### Aim of the task
Copy the following lines without any change, starting at the line with "AK4482U-XA3B (285, 2410)" and ending with the line with "空调压缩机VSC5547ENA (53, 182)", both lines included.

— START OF Working data —

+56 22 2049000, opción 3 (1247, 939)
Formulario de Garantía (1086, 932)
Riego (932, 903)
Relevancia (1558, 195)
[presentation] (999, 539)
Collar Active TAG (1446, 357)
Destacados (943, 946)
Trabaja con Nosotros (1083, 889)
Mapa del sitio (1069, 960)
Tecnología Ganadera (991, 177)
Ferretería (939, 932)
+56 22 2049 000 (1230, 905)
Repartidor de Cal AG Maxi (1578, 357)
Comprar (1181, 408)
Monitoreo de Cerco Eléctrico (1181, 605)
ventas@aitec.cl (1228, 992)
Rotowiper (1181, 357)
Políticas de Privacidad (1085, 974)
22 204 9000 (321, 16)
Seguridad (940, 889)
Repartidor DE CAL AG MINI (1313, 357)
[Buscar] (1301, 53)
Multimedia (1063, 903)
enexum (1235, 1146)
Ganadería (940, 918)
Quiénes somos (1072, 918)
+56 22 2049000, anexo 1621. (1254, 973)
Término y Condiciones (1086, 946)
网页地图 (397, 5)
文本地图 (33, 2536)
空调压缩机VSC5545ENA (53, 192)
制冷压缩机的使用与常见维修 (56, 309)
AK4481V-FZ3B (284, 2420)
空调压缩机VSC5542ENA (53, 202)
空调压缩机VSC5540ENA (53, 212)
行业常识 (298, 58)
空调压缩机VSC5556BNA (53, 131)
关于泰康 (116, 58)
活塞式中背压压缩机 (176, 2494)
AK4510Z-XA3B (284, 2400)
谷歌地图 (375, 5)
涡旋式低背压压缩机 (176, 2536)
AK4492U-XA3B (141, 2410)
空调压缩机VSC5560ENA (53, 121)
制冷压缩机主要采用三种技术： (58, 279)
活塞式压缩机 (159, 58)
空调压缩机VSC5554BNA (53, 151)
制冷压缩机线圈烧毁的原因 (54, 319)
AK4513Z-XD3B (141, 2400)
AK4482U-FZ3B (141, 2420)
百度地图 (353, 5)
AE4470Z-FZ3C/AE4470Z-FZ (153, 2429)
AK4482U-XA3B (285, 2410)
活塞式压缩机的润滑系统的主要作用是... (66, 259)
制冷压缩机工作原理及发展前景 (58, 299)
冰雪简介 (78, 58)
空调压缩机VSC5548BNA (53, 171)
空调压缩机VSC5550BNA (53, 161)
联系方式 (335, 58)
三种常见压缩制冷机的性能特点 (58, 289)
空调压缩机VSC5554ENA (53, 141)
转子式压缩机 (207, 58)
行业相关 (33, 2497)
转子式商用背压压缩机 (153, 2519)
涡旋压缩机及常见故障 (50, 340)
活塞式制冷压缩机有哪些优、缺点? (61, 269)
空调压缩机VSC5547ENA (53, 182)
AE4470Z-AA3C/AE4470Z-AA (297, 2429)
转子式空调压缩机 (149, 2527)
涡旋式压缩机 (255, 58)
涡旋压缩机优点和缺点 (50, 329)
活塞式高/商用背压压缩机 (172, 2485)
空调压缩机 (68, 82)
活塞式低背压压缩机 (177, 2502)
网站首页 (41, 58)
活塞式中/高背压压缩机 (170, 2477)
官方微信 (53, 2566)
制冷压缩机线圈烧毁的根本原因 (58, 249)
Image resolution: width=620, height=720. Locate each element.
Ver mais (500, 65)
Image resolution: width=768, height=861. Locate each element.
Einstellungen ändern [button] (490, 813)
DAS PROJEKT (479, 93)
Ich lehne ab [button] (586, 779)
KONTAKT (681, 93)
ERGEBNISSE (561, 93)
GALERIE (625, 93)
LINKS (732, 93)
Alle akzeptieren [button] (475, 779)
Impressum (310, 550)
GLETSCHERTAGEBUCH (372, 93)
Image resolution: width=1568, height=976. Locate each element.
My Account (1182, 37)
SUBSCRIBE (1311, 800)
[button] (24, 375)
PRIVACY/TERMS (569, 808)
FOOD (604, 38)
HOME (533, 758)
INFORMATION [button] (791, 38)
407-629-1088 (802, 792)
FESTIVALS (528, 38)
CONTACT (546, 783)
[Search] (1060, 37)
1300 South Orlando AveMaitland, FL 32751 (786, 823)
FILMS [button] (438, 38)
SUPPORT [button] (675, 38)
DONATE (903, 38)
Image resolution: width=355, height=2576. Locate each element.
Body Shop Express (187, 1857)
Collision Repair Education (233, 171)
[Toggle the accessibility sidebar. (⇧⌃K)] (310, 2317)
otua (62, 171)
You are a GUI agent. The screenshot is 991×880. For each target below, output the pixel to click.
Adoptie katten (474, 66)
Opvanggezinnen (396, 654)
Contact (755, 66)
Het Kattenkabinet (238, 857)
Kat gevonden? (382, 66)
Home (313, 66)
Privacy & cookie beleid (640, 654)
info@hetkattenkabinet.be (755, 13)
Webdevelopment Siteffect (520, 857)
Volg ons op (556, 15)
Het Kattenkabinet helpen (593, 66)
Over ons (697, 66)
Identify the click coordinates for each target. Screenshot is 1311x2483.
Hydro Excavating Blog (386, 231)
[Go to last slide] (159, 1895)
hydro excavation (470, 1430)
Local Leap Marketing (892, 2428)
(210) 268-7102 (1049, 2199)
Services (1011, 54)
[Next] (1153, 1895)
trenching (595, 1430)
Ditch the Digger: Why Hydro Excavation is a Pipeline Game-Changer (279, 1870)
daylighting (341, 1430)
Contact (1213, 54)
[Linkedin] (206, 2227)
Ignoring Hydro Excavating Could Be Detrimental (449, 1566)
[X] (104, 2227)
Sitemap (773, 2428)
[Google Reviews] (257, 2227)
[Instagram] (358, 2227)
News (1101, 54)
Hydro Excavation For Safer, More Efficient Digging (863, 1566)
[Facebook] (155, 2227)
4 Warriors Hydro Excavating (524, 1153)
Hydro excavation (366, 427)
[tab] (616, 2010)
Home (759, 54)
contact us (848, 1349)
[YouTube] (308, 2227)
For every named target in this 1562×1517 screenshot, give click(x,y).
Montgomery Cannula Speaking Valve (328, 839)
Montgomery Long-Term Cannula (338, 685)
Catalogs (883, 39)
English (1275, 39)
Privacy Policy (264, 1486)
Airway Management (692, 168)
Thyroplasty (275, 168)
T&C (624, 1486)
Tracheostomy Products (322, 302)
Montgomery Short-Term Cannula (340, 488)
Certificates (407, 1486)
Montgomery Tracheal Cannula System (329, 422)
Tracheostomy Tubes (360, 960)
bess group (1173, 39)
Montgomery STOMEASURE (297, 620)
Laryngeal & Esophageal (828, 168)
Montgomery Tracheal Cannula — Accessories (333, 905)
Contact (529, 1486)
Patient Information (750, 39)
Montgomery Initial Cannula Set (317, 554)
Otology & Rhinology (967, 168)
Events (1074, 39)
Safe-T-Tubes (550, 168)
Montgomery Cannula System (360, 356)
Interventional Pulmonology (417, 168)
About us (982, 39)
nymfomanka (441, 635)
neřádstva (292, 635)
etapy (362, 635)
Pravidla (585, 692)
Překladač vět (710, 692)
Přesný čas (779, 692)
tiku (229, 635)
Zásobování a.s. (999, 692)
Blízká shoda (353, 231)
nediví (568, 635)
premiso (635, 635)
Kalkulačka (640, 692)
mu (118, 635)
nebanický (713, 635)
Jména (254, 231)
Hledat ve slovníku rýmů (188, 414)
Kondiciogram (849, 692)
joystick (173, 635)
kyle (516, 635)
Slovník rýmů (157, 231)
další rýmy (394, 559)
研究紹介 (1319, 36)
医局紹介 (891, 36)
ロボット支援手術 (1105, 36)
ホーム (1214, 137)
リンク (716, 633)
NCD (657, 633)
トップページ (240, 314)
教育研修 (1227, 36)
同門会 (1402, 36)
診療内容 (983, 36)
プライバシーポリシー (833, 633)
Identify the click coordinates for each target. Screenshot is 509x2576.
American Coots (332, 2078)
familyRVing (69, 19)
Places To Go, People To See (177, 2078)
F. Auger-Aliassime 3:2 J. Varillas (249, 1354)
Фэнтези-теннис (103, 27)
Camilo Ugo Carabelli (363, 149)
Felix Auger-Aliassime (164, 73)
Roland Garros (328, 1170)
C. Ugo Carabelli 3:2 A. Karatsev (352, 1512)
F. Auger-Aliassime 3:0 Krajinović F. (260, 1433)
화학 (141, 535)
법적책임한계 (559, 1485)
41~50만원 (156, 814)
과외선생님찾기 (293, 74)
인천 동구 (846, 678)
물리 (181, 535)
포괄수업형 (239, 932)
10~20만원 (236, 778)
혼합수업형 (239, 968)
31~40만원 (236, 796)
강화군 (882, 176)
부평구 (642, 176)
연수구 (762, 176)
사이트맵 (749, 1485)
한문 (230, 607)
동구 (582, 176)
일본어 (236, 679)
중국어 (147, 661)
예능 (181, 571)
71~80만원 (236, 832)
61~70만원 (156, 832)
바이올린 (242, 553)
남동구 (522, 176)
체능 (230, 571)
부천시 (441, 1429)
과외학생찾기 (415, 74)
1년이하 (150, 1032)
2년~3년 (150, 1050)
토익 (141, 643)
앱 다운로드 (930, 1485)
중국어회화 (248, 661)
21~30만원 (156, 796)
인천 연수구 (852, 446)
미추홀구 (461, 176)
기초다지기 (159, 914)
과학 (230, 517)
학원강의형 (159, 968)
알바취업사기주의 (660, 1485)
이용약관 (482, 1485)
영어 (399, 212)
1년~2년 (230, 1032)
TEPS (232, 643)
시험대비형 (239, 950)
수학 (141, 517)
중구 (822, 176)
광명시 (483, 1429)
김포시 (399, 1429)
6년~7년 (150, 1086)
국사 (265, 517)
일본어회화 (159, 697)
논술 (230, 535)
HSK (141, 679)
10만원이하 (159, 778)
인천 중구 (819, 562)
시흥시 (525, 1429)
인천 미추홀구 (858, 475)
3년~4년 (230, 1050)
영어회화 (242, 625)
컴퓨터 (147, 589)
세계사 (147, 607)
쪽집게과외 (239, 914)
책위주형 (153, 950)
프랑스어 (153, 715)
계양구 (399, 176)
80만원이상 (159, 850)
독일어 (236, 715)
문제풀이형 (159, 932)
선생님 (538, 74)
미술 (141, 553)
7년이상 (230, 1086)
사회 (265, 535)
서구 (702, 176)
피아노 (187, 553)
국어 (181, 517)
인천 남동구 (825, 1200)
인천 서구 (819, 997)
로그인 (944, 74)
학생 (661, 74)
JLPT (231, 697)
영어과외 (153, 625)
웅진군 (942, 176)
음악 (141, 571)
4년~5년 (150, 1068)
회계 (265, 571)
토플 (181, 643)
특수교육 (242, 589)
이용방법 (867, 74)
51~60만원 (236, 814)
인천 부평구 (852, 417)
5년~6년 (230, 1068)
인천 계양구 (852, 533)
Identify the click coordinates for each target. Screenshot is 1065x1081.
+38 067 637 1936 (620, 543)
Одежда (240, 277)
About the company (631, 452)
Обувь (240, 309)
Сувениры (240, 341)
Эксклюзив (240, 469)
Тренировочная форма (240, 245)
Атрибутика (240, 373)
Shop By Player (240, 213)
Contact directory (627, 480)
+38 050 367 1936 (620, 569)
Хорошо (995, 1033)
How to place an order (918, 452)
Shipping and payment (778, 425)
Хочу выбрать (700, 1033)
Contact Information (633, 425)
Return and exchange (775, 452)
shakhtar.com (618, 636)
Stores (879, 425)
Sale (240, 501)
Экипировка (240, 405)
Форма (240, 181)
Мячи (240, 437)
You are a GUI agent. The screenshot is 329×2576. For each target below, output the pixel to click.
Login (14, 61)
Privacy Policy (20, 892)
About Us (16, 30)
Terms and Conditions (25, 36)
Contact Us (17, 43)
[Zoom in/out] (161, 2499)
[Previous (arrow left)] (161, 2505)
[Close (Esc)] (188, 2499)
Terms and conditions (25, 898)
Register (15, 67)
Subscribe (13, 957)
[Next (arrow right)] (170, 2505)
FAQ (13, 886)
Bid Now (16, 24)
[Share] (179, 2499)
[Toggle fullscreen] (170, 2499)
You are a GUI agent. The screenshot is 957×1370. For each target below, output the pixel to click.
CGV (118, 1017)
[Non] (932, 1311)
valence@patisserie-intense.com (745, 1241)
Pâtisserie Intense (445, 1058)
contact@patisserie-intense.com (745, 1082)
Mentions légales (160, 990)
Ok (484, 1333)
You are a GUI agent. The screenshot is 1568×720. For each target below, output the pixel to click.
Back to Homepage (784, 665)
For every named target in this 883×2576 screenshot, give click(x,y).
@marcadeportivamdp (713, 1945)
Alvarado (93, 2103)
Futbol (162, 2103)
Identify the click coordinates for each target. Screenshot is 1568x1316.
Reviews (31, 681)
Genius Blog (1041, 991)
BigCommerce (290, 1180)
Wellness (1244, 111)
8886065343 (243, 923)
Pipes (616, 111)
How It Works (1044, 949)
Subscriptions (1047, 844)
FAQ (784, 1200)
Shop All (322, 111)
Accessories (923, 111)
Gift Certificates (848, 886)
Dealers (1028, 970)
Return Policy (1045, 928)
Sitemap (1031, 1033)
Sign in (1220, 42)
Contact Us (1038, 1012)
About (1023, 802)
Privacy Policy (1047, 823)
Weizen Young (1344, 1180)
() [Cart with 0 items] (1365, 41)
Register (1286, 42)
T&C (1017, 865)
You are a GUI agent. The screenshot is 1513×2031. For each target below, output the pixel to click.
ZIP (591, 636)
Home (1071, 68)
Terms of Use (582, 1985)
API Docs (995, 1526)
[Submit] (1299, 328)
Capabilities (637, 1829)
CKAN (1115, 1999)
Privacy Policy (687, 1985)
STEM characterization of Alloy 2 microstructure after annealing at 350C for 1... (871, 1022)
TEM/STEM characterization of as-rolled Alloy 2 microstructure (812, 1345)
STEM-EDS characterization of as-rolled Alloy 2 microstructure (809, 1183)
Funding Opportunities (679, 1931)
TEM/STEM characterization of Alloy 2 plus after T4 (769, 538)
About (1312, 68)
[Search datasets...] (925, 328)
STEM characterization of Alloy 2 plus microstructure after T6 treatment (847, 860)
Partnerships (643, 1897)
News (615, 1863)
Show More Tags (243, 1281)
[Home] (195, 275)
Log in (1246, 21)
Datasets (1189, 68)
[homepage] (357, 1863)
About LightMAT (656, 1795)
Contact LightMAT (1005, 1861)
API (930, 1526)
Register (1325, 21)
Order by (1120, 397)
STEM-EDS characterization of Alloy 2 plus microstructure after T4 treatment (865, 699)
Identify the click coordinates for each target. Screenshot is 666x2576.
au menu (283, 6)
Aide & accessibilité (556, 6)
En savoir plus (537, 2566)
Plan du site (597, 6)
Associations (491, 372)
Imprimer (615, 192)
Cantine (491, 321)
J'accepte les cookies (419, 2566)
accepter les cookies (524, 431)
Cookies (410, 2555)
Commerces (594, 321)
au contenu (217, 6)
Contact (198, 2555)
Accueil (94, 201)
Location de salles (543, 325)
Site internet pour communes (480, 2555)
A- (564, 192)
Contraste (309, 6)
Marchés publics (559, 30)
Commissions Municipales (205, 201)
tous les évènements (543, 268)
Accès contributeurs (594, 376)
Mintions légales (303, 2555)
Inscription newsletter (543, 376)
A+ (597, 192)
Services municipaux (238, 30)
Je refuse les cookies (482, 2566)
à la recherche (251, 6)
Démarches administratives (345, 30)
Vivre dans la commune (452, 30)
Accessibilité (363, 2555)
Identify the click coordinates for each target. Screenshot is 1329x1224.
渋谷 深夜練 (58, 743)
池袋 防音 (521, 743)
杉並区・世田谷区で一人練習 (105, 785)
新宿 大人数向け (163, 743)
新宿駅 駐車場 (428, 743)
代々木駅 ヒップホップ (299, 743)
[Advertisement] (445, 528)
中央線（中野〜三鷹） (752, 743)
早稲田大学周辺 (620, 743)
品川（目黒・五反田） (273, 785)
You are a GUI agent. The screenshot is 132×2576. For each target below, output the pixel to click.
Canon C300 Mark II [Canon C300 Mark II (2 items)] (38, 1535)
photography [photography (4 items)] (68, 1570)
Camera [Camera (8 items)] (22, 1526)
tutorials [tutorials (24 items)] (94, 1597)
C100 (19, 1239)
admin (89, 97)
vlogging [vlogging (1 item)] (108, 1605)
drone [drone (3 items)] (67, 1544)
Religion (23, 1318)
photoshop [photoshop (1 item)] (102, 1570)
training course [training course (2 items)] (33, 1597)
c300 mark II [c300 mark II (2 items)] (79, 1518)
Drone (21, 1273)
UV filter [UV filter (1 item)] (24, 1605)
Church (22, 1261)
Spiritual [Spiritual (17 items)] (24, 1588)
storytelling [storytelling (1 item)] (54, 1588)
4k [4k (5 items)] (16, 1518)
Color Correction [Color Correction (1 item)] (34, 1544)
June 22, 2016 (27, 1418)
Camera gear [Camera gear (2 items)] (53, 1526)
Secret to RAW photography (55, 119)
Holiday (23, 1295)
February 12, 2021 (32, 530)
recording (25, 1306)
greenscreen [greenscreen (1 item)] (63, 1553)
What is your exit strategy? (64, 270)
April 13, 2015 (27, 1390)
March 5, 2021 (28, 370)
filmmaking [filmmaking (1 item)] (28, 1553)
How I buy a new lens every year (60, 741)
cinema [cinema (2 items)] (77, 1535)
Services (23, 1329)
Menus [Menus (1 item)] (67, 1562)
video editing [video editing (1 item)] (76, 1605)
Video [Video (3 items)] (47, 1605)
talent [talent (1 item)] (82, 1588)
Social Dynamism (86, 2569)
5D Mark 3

— END OF Working data —

### Response
AK4482U-XA3B (285, 2410)
活塞式压缩机的润滑系统的主要作用是... (66, 259)
制冷压缩机工作原理及发展前景 (58, 299)
冰雪简介 (78, 58)
空调压缩机VSC5548BNA (53, 171)
空调压缩机VSC5550BNA (53, 161)
联系方式 (335, 58)
三种常见压缩制冷机的性能特点 (58, 289)
空调压缩机VSC5554ENA (53, 141)
转子式压缩机 (207, 58)
行业相关 (33, 2497)
转子式商用背压压缩机 (153, 2519)
涡旋压缩机及常见故障 (50, 340)
活塞式制冷压缩机有哪些优、缺点? (61, 269)
空调压缩机VSC5547ENA (53, 182)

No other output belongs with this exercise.